GIVEN REQUEST: According to the abstract on shorebirds at Lianyungang, what percentage of intertidal soft sediment habitats there was destroyed by reclamation in 2003–2018?

DOCUMENT TEXT:
Abstract

The Yellow Sea coastline in East Asia, an important staging area for migratory shorebirds in the East Asian-Australasian Flyway (EAAF), is rapidly deteriorating. Conserving the declining shorebird populations that rely on the Yellow Sea requires habitat protection and management based on sound ecological knowledge, especially on the seasonal occurrence of shorebirds, their daily movements and their food resources. However, in this region such ecological data are scarce, and expertise to collect them are less-established. Here we gather and assimilate such information for the coastal wetlands at Lianyungang on the Chinese Yellow Sea coast, an understudied and unprotected area where we found 27% of intertidal soft sediment habitats have been destroyed in 2003–2018 by reclamation. In 2008–2018, 43 shorebird species were recorded along this coastline, including 12 globally threatened or ‘Near Threatened’ species. In terms of number of shorebird species exceeding 1% of the EAAF population, with 22 species meeting this criterion, Lianyungang ranks highest among the >300 shorebird sites in East Asia. The benthic mollusc community of the intertidal flats were dominated by small soft-shelled bivalve species at very high densities, including 9399 individuals/m2 of Potamocorbula laevis, which are high-quality food for shorebirds to refuel during migration. Satellite tracked bar-tailed godwits (Limosa lapponica) and great knots (Calidris tenuirostris) stopped at Lianyungang for 5–30 days during northward and southward migration. The tidal movements of satellite-tagged birds indicated high-tide roosts and low-tide foraging areas, some of which are inaccessible on-ground. These movements can also be used to evaluate whether roosts and foraging areas are close enough to each other, and direct where to create new roost sites. Potential measures to increase the capacity of Lianyungang to support shorebirds include reducing human disturbances, creating roosts at undeveloped parts of the reclaimed land, and removing recently-built sea dikes to restore intertidal flats.

INFORMATION SHOWN:
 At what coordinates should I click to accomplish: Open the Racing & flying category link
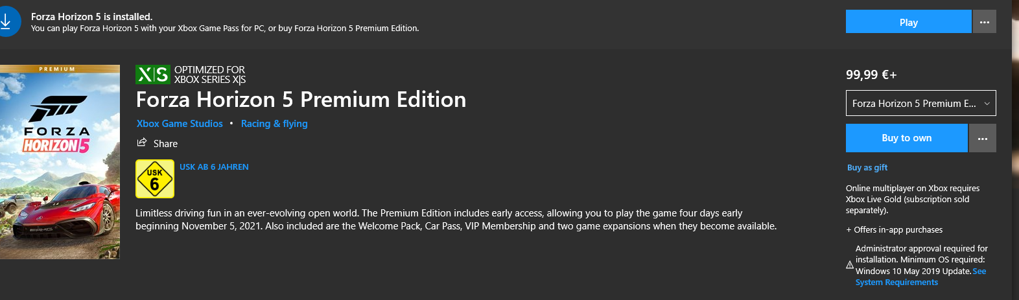coord(274,124)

ANSWER TO THIS TASK: 27%